» Brief: Once you reach the line containing "5,069 (88, 583)" in the data below, restate each line word for word up to and including the one containing "51 (74, 726)".

Records from a data source
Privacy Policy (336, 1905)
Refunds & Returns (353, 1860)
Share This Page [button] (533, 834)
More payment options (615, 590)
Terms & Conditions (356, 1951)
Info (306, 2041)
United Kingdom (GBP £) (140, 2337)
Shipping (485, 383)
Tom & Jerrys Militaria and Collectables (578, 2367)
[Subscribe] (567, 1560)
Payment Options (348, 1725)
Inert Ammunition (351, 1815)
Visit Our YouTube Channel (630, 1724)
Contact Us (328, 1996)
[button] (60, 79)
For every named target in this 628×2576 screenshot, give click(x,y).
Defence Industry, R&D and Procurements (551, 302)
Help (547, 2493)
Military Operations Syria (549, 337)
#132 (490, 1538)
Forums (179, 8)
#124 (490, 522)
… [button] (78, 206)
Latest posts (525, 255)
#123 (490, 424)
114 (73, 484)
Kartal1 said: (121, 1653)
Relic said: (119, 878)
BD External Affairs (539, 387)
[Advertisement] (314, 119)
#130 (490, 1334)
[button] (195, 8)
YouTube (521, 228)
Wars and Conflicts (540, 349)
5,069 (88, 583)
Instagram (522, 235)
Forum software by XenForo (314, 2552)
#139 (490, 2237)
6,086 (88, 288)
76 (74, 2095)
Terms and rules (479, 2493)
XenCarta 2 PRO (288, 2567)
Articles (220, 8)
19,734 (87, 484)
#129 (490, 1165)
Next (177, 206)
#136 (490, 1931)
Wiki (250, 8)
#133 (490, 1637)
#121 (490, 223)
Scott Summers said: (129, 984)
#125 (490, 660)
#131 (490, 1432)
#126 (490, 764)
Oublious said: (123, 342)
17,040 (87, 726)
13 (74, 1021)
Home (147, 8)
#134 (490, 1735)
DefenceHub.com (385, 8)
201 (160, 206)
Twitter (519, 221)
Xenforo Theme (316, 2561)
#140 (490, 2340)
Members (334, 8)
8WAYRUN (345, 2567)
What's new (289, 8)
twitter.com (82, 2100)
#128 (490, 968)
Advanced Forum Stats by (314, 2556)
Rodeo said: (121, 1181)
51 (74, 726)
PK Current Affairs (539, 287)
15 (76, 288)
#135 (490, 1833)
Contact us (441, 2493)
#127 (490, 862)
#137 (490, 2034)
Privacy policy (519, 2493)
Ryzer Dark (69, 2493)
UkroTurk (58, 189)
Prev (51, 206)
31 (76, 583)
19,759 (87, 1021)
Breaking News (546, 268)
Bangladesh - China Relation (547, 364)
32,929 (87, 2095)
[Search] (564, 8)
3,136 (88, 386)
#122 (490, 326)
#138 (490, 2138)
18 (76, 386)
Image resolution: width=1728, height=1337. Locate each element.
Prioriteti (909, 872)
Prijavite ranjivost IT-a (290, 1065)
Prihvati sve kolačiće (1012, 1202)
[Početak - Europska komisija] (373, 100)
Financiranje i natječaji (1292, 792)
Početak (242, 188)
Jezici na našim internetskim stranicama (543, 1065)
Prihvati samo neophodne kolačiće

» Result for this task:
5,069 (88, 583)
Instagram (522, 235)
Forum software by XenForo (314, 2552)
#139 (490, 2237)
6,086 (88, 288)
76 (74, 2095)
Terms and rules (479, 2493)
XenCarta 2 PRO (288, 2567)
Articles (220, 8)
19,734 (87, 484)
#129 (490, 1165)
Next (177, 206)
#136 (490, 1931)
Wiki (250, 8)
#133 (490, 1637)
#121 (490, 223)
Scott Summers said: (129, 984)
#125 (490, 660)
#131 (490, 1432)
#126 (490, 764)
Oublious said: (123, 342)
17,040 (87, 726)
13 (74, 1021)
Home (147, 8)
#134 (490, 1735)
DefenceHub.com (385, 8)
201 (160, 206)
Twitter (519, 221)
Xenforo Theme (316, 2561)
#140 (490, 2340)
Members (334, 8)
8WAYRUN (345, 2567)
What's new (289, 8)
twitter.com (82, 2100)
#128 (490, 968)
Advanced Forum Stats by (314, 2556)
Rodeo said: (121, 1181)
51 (74, 726)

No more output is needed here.